Alexander Walker judged it the best film ever made.

===Accolades===

| Award | Year | Category | Recipient(s) | Result |
| British Film Institute Awards | 1960 | Sutherland Trophy | Michelangelo Antonioni | Won |
| Cannes Film Festival | Jury Prize | Won |
| Palme d'Or | Nominated |
| BAFTA Award | 1961 | Best Film | Nominated |
| Best Foreign Actress | Monica Vitti | Nominated |
| Globo d'oro | Best Breakthrough Actress | Won |
| Nastro d'Argento | Best Director | Michelangelo Antonioni | Nominated |
| Best Original Story | Nominated |
| Best Actress | Monica Vitti | Nominated |
| Best Supporting Actress | Lea Massari | Nominated |
| Best Score | Giovanni Fusco | Won |
| Best Cinematography, Black-and-White | Aldo Scavarda | Nominated |

===Home media===
A digitally restored version of the film (optimal image quality: RSDL dual-layer edition) was released on DVD by The Criterion Collection (under license of Columbia TriStar) in June 2001. The release includes audio commentary by film historian Gene Youngblood, an English subtitle translation, a 58-minute documentary by Gianfranco Mingozzi titled Antonioni: Documents and Testimonials (1966), and writings by Antonioni read by Jack Nicholson with Nicholson's personal recollections of the director.

==Legacy==
L'Avventura influenced the visual language of cinema, changing how subsequent films looked, and has been named by some critics as one of the best ever made. However, it has been criticized by others for its seemingly uneventful plot and slow pacing, along with the existentialist themes. Youngblood wrote that "very few films in the history of cinema have broken the standard rules of cinematic grammar so elegantly, so subtly, as this film". Jonathan Rosenbaum has called it a masterpiece. Roger Ebert wrote that he came to like the film later in life when he began to admire the "clarity and passion Antonioni brought to the film's silent cry of despair". Geoff Andrew of Time Out London criticized the film, writing that "if it once seemed the ultimate in arty, intellectually chic movie-making, the film now looks all too studied and remote a portrait of emotional sterility". Michael Phillips of the Chicago Tribune defended the film against Andrew's criticism, writing that "it's easy to bash Antonioni as passe. It's harder, I think, to explain the cinematic power of the way his camera watches, and waits, while the people on screen stave off a dreadful loneliness".
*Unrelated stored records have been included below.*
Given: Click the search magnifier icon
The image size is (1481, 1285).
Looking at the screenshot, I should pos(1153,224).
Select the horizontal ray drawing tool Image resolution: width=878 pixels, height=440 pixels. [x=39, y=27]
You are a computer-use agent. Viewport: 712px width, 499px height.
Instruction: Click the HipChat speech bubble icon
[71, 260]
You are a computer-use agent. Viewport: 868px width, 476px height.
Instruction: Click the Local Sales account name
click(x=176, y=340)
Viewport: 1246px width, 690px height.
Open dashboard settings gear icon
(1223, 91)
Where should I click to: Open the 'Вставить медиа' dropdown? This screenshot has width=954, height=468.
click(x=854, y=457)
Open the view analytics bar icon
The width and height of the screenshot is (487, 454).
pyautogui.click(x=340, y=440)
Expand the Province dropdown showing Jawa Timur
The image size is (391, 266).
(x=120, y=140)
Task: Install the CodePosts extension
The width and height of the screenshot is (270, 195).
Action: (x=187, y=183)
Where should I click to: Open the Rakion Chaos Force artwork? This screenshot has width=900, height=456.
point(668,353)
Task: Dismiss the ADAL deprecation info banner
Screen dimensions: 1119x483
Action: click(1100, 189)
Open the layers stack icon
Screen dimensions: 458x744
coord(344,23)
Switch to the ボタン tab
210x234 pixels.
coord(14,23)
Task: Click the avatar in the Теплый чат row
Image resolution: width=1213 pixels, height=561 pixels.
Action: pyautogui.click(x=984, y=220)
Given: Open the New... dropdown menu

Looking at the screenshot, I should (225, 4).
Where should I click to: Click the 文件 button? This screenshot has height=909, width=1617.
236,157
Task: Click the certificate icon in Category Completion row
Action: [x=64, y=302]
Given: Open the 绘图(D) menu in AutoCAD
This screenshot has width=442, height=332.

It has appeared on Sight & Sounds list of the critics' top 10 greatest films ever made three times in a row: it was voted second in 1962, fifth in 1972 and seventh in 1982. In 2012, it ranked number 21 (with 43 votes) in the critics' poll and number 30 (14 votes) in the directors' poll. In 2010, it was ranked number 40 on Empire magazine's "The 100 Best Films of World Cinema". The film was included on BBC Culture's 2018 list of The 100 greatest foreign language films ranked by 209 film critics from 43 countries around the world.